Inference in Local/On-Prem DCs
Many enterprises choose to run AI inference workloads inside their own local or on-premises data centers. This approach offers tighter control over data security, sovereignty, compliance, and cost predictability. Unlike hyperscale inference, which serves global APIs, on-prem inference is tailored to enterprise-specific datasets and business processes. Industries such as finance, healthcare, and government rely heavily on local inference for mission-critical applications.
Overview
- Purpose: Enable organizations to run inference workloads privately, often for compliance or cost reasons.
- Scale: Ranges from small server clusters to 10–20 MW enterprise AI halls.
- Characteristics: Controlled environments, enterprise integration, often hybrid (connected to cloud APIs).

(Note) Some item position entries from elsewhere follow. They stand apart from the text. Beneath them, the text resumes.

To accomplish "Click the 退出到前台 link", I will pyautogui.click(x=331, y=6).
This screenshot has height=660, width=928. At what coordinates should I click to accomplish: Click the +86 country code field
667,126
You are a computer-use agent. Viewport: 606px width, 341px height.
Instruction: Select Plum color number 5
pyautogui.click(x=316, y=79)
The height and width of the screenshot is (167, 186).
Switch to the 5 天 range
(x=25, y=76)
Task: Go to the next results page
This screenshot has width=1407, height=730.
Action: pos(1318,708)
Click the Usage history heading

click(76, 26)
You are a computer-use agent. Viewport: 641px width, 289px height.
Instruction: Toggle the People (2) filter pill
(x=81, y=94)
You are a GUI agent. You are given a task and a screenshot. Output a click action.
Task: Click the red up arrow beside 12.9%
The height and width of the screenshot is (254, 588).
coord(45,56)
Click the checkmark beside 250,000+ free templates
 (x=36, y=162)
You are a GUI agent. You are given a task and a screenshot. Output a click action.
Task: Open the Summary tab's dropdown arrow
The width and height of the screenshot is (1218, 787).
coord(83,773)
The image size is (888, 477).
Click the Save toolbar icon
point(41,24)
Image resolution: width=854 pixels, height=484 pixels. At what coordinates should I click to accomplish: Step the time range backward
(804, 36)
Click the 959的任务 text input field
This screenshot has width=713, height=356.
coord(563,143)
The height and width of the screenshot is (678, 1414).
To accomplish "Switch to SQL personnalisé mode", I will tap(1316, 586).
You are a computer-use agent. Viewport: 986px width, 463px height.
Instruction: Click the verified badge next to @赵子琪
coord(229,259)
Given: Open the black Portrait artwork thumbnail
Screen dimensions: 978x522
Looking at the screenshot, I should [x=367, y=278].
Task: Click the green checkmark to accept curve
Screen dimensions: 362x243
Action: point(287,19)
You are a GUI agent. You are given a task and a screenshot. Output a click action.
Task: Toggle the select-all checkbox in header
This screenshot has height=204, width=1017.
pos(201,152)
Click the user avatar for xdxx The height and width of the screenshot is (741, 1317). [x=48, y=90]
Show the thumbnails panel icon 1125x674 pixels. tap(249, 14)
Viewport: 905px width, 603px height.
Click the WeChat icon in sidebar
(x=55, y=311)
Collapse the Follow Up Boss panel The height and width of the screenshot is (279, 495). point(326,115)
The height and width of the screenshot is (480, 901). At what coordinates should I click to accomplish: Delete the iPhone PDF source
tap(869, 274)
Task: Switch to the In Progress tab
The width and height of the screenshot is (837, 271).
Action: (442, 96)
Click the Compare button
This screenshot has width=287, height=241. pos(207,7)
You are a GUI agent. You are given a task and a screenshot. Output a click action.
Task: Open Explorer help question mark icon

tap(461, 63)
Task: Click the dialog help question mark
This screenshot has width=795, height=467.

- Comparison: Unlike hyperscale inference, on-prem inference prioritizes privacy and integration with enterprise IT over elastic global scaling.
Common Use Cases
- Healthcare: Medical imaging analysis, EHR data inference, HIPAA-compliant LLMs.
- Finance: Trading models, risk scoring, fraud detection inside sovereign DCs.
- Government: Classified inference on air-gapped systems.
- Manufacturing: Predictive maintenance and quality control in smart factories.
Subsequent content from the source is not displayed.